Entries provided:
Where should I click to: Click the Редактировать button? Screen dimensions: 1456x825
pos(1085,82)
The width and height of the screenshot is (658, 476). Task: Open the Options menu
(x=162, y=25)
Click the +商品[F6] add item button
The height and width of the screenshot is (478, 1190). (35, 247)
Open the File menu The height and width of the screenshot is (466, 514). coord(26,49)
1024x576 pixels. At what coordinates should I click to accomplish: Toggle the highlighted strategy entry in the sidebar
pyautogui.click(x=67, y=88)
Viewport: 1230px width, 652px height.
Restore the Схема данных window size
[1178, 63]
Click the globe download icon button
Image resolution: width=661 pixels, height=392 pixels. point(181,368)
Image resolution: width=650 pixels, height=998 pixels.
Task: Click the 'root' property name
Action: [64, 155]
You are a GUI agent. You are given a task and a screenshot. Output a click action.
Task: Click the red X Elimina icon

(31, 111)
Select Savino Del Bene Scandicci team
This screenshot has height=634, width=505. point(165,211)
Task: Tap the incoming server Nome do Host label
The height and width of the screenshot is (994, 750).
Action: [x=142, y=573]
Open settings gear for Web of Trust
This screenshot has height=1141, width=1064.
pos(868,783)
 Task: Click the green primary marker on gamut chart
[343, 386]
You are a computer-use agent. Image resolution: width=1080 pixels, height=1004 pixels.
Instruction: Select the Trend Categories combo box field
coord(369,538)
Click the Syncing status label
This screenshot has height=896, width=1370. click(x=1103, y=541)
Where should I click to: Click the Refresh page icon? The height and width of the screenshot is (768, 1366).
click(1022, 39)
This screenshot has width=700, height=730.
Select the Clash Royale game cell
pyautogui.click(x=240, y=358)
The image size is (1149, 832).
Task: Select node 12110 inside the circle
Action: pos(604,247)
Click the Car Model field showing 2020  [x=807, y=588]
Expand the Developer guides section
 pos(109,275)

Short problem: Could you rewrite the records from the line containing "Where should I click to: Click the Refresh" through the last line, with "Developer guides" changed to "Developer docs" and nothing else altered?

Result of this task:
Where should I click to: Click the Refresh page icon? The height and width of the screenshot is (768, 1366).
click(1022, 39)
This screenshot has width=700, height=730.
Select the Clash Royale game cell
pyautogui.click(x=240, y=358)
The image size is (1149, 832).
Task: Select node 12110 inside the circle
Action: pos(604,247)
Click the Car Model field showing 2020  [x=807, y=588]
Expand the Developer docs section
 pos(109,275)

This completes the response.